Work required:
Each line that includes "section" must be copied from the records.

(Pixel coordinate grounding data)
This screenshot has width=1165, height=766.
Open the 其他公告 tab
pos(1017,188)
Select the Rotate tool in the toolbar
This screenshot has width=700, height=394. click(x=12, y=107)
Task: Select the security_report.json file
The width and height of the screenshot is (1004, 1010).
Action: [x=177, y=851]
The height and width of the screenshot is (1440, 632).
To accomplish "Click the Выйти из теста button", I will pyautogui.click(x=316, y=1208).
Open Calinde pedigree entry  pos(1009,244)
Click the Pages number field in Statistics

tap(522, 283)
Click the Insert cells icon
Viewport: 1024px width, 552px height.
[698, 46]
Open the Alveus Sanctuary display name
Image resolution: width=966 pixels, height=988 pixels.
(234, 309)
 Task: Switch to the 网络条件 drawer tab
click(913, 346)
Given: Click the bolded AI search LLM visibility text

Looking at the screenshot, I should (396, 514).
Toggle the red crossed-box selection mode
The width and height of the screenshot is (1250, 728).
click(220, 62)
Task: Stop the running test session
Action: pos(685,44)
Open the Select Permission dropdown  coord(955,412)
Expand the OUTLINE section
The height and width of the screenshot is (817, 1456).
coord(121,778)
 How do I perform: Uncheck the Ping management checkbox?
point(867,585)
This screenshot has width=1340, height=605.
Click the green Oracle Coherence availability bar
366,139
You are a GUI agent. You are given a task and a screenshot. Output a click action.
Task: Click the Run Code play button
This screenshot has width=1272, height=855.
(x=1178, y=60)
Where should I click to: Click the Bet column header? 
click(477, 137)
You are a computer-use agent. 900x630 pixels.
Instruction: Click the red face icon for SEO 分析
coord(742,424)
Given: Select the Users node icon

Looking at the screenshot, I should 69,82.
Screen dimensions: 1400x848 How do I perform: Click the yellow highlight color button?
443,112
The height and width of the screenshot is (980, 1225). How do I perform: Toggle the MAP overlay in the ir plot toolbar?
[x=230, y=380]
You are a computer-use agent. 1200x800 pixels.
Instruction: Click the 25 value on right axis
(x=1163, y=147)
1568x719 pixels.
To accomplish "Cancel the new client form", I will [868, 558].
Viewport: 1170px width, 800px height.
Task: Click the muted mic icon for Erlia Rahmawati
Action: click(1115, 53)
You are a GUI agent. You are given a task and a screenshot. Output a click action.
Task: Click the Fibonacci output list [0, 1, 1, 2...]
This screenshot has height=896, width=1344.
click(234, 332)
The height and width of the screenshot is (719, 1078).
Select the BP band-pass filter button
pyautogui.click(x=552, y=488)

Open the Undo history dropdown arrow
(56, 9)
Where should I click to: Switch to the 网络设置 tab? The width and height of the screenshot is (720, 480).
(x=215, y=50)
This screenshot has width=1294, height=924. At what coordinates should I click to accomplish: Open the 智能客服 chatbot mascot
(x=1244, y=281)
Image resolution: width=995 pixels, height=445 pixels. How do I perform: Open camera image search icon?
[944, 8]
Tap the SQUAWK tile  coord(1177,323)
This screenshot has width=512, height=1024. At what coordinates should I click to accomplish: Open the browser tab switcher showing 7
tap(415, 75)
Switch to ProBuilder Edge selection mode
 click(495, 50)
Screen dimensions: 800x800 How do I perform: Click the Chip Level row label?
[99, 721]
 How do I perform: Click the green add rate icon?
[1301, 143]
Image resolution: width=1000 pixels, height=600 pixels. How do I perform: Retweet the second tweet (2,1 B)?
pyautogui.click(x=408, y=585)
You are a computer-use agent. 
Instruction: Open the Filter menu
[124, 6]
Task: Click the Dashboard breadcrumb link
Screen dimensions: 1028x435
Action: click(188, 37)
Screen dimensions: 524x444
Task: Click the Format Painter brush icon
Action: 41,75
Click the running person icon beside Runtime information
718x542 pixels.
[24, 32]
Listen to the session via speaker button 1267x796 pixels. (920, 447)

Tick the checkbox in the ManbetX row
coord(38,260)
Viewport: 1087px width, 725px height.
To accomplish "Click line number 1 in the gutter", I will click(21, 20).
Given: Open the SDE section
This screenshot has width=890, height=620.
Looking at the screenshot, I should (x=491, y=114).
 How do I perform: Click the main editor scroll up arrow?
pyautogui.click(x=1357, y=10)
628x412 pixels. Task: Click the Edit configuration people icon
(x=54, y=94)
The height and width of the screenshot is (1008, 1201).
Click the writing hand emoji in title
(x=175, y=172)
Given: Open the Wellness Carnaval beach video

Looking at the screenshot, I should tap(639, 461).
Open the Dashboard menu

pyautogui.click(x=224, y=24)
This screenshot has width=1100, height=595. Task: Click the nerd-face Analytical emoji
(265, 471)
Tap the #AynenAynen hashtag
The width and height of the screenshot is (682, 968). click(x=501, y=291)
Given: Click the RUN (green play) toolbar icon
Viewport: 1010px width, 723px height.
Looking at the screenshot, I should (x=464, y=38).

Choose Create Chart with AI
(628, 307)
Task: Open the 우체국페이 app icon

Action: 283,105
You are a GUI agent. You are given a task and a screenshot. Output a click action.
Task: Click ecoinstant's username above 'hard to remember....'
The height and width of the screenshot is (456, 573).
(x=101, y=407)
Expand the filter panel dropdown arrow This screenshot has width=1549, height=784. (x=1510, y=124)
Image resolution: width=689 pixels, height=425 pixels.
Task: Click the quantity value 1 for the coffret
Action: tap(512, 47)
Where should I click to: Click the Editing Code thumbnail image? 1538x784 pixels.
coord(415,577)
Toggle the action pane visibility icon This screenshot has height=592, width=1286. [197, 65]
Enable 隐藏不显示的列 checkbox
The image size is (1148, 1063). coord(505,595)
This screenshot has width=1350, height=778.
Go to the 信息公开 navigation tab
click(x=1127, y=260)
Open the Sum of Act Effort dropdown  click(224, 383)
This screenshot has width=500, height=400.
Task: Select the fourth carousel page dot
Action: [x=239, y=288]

Answer:
Expand the OUTLINE section
Given: Open the SDE section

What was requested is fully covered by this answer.